Exercises |
(1) In the poll article, please repeat the part starting with "A HarrisX/Forbes poll" and going on through "a chart here.)", swapping "bump" for "boost".
(2) Using the poll article, explain in one to three sentences how the New York Times arrived at its finding of a shift among voters.
#### Selected text
The Conviction Effect

Donald Trump enters the courtroom during his trial in Manhattan ©Spencer Platt/UPI/Newscom

National polls show slight shift toward Joe Biden: In the roughly week and a half since former president (and presumptive Republican presidential nominee) Donald Trump was convicted of 34 felonies related to falsifying records to hide hush-money payments to a porn star, numerous national polls have indicated that voters have moved slightly toward incumbent president (and presumptive Democratic presidential nominee) Joe Biden.

A HarrisX/Forbes poll found Biden and Trump each getting a one-point bump after the verdict. A Reuters/Ipsos poll found a one-point bump for Biden, with Trump losing a point. A Morning Consult poll found a one-point bump for Biden, with Trump neither gaining nor losing any ground. And an Echelon Insights poll found a two-point Biden bump, with Trump support staying flat. (All poll results can be found in a chart here.)

The New York Times recontacted some 2,000 respondents they had polled this spring and found that "the group favored Mr. Trump by three points when originally interviewed in April and May, but this week they backed him by only one point."
########
#### Given records
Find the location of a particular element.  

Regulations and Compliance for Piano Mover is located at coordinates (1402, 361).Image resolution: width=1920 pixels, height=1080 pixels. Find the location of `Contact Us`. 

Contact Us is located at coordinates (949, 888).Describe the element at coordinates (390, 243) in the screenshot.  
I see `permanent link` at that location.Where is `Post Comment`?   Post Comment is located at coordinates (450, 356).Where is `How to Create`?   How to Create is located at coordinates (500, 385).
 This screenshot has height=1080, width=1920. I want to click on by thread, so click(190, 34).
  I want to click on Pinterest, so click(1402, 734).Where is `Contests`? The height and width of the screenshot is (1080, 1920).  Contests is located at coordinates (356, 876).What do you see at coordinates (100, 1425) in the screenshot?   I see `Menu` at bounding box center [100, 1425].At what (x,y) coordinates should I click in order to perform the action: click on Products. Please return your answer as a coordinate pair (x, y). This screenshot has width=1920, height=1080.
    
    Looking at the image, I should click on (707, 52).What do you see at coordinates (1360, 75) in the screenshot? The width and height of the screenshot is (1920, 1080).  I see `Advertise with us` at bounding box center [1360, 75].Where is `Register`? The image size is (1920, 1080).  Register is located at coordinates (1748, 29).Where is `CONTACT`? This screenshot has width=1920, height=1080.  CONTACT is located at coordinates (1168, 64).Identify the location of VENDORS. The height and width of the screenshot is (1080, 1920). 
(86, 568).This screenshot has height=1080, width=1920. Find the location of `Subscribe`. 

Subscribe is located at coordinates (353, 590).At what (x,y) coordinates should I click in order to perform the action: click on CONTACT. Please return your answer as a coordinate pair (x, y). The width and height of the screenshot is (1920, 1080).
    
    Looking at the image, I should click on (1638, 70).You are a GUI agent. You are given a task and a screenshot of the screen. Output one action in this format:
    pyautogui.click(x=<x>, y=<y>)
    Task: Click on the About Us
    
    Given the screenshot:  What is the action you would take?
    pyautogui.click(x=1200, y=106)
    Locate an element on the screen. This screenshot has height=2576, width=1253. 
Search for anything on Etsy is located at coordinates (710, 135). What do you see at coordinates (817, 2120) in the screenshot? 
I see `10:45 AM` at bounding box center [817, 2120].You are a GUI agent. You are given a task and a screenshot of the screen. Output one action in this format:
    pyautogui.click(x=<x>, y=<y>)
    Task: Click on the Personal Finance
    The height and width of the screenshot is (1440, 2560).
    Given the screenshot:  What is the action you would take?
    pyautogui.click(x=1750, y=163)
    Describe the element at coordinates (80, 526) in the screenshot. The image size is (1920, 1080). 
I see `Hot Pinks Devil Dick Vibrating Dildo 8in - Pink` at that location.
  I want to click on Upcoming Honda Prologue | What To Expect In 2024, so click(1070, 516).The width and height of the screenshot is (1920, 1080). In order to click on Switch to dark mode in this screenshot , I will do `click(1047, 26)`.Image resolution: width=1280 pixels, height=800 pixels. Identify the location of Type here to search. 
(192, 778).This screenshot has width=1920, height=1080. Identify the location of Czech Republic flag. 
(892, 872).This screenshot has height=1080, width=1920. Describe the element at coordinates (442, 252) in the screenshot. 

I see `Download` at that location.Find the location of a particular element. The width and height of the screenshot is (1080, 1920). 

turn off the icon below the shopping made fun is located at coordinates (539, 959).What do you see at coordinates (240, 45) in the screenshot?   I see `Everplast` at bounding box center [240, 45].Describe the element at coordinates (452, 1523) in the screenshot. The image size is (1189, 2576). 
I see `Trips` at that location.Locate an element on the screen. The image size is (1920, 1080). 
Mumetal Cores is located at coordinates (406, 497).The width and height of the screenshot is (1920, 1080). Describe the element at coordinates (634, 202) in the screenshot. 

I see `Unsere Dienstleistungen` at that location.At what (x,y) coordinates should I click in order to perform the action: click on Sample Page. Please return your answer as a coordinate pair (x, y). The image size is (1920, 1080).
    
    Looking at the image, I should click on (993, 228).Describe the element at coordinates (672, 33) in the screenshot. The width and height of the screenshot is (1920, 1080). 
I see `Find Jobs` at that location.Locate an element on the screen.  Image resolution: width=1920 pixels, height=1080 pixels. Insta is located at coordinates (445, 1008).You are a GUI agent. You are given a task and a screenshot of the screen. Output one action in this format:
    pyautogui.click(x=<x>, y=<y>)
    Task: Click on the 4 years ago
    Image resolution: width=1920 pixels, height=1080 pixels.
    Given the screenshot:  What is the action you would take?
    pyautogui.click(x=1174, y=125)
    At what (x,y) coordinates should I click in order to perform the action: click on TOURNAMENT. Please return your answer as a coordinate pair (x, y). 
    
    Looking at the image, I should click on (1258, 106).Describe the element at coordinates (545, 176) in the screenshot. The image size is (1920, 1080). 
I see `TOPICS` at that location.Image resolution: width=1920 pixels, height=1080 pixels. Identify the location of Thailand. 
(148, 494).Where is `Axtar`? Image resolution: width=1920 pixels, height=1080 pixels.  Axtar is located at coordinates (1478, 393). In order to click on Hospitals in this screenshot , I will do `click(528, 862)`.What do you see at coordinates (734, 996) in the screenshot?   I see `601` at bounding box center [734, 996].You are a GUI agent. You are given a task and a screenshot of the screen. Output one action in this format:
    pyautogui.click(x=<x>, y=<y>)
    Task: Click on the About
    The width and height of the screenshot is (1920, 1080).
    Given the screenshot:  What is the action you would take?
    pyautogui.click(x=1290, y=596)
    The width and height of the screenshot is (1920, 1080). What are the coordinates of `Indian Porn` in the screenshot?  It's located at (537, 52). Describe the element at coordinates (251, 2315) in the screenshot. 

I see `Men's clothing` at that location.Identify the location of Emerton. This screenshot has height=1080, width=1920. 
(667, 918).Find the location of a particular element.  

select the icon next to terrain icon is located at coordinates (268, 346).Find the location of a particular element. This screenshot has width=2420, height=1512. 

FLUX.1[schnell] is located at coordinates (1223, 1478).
########
Answers by task |
(1)
A HarrisX/Forbes poll found Biden and Trump each getting a one-point boost after the verdict. A Reuters/Ipsos poll found a one-point boost for Biden, with Trump losing a point. A Morning Consult poll found a one-point boost for Biden, with Trump neither gaining nor losing any ground. And an Echelon Insights poll found a two-point Biden boost, with Trump support staying flat. (All poll results can be found in a chart here.)

(2) The Times recontacted about 2,000 respondents it had polled in the spring. That group favored Trump by three points in April and May, but by only one point this week.